Document section.
....
Considering what you wrote about not caring about the fathers that are
hurt
by the system, my wish for you is that you find yourself (or someone
you
love) in a situation where you have done nothing wrong, but you are
being
egregiously harmed because other people have done something wrong.
When
you
have actually experienced that which you are so casually dismissing as
being
worth the price, then, perhaps, you can come back and share.

Care is a difficult term, it is not that I do not care for fathers
rights it is simply that an increase in father's rights at the expense
of the most at risk population of children is an EXTREMELY poor trade.

Why does there have to be a tradeoff? Why can't the rights of men be
protected without harming children? Do you really think it is fair that
a
man is tricked into believing that he is a father, then forced to
continue
paying child support when it is proved that he is NOT the father? Do you
really think it is fair that a woman can hide the fact that a man is a
father until years after the birth of the child, then go back and demand
not
only current support, but arrearages for all the years the man did not
pay
when he was not aware of his fatherhood? Are these the unfairnesses that
you feel should continue? If so, why?


We as a society have to decide what things are more important to
protect. Frankly the interests of the children are far more important
than the interests of adults who engaged in consentual activity that
resulted in the child. The only blameless one in this equation is the
child.



Then you better darn well find a way to make sure that money that is paid
for the support of the child is used ONLY for the support of THAT CHILD. I
could tell you horror stories about the way the monies have been spent by
some--in 4 different states, so it's not just a single example. Make sure
*the children* are actually receiving all they are due, or your system is
useless.



He makes the classic socialist arguement that one select groups "right"
trump annother groups / individual's rights. Which of course, is
completely wrong.



The point of arrears and false paternity are good ones, and courts
should take them into account but compared to the interests of the
child they are small potatoes.



To you, perhaps. Have you ever heard a judge tell you that your children
are irrelevant? I have. A woman with whom my husband had had a one night
stand before we even met announced that he was the father of one of her many
chuildren (by many men) when the girl was almost 13. (She is now almost 18
and my husband still grieves about missing her growing up years) The state
she lives in wanted arrearages back to birth--13 years worth, at his current
salary. The state we live in only permits arrearages back 2 years from the
finding of paternity. BUT the judge said that our 2 children, our beloved
daughters, were totally irrelevant in the setting of child support. Now,
ghost, WHY are our children irrelevant? Because the other woman chose to
deprive child of father and father of child? Is that fair? Our children
are equally innocent to the older child. Why should the system have a right
to say that some children get and some children don't count? Do you really
think that the issue is small potatoes to the innocent subsequent children
forced to live in poverty by your beloved system?
....
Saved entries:
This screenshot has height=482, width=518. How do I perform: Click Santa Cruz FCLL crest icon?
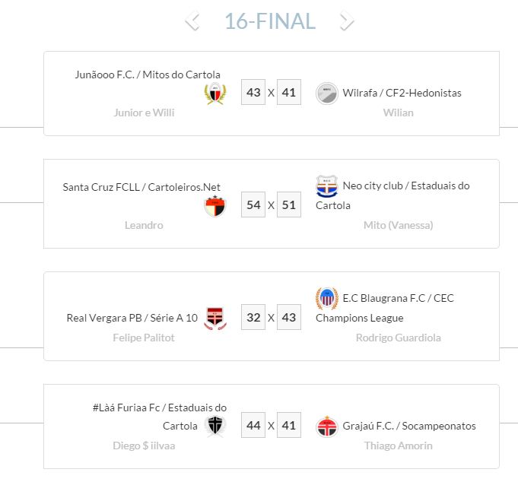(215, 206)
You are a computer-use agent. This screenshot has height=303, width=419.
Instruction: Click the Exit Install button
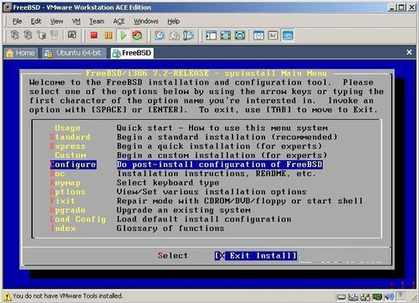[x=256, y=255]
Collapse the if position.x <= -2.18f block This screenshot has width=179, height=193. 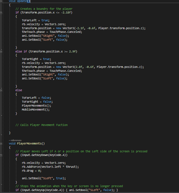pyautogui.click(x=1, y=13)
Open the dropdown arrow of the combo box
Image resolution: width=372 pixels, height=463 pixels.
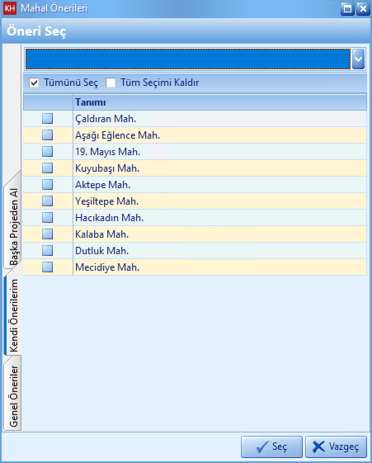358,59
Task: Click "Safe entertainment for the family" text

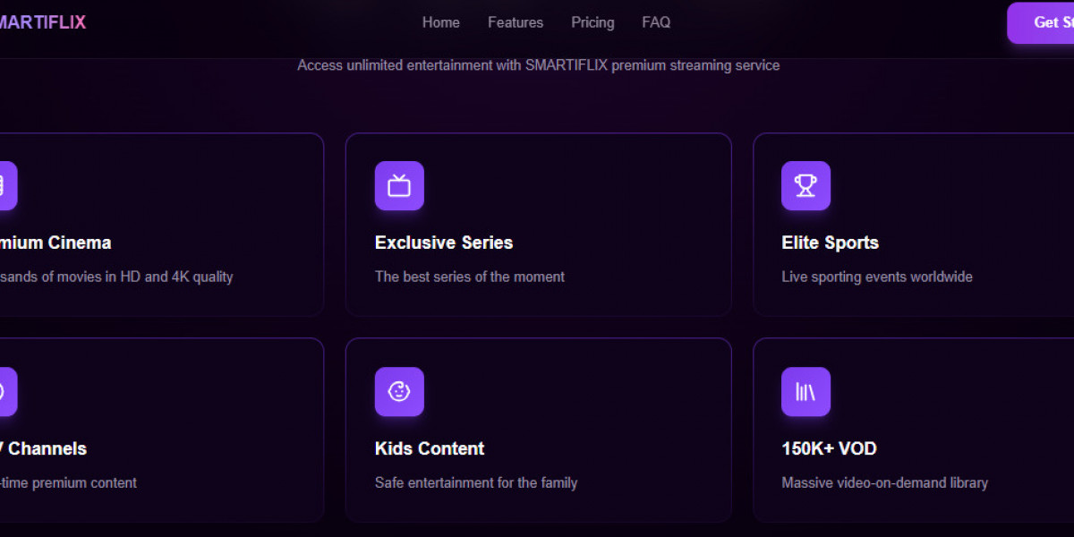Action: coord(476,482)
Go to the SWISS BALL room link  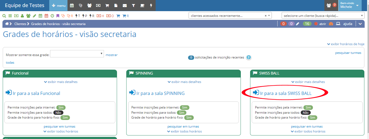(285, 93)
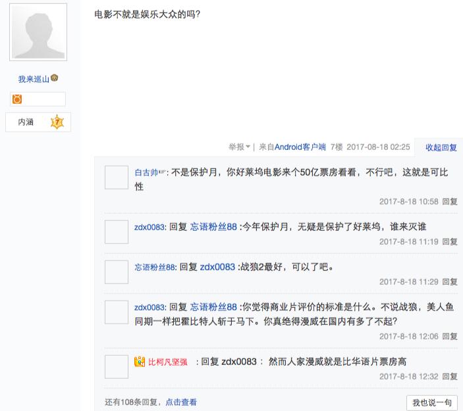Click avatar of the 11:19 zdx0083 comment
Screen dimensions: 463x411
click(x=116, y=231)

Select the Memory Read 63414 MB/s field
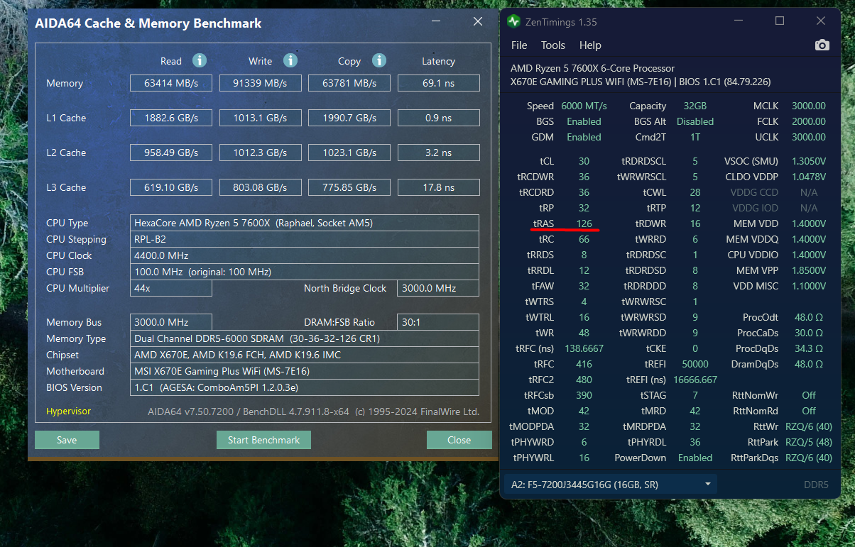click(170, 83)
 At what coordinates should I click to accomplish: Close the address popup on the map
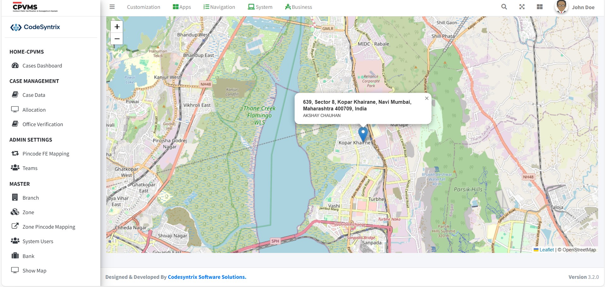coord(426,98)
....
Exercise A. List every question in the paragraph of the child support discussion that begins "Why does there have to be a tradeoff?".
Exercise B. Carry the discussion of child support and fathers' rights forward from its final sentence.

Exercise response A.
- Why does there have to be a tradeoff?
- Why can't the rights of men be protected without harming children?
- Do you really think it is fair that a man is tricked into believing that he is a father, then forced to continue paying child support when it is proved that he is NOT the father?
- Do you really think it is fair that a woman can hide the fact that a man is a father until years after the birth of the child, then go back and demand not only current support, but arrearages for all the years the man did not pay when he was not aware of his fatherhood?
- Are these the unfairnesses that you feel should continue?
- If so, why?

Exercise response B.
Laws have started to appear the

recognize the rights of stepparents and grandparents, and with them
come the unwillingness to allow non-bio men who have acted as fathers
to simple exit the picture, even when they were acting as fathers under
false pretense. The stupidity of the mother does not annul the child
rights, and that applies to arrears and all the rest of it.



So you are in favor of men becoming slaves to women? It's ok for the woman
to lie and cheat, because the man will be forced to support her anyway.
Whew! And you think a woman who behaves in that vile a manner will actually
spend "child support" on her children?


That is his "women = victim" mentality.




I personally favor joint custody, with obligation to meet costs based
on the relative income of the individuals. But my disapproval with the
systems failures does not extend to dismantling it without a clear idea
of what is going to take its place, and so far nothing seems to be put
forward other than libertarian pipe-dreams.



How about using the system to do what it was intended to do--go after the
real deadbeats, and leave everyone else alone.



I would wish for you to work with some victimized children, then come
back and tell us if you getting rid of your obligations is worth their
fathers escaping their's.

Well, Ghostwriter, you have your wish. I have worked with such children.
And still do. This year I have 2 such children in my classroom. I don't
think that money is going to solve the problems. I think that only
education is going to do that. Not the education of the children in
school--although that is also important. But the education of the
mothers
who are making choices that are not necessarily good for their children.
Help the mothers help themselves--don't just throw money at them and see
that as a solution. I could tell you stories about what I have seen that
would curl your eyebrows. And I don;t think that money has ever been the
solution. Neither is taking away the rights of the innocent. I do not
think you have thought this through thoroughly enough.


Everyone's rights exist in competition with everyones elses, nothing is
going to change that. Like I have been saying the whole time fathers
rights must be coupled with social services or else you will see an
increased rate of families failing. Thats not about guilt or innocence
its about placing value on those kids.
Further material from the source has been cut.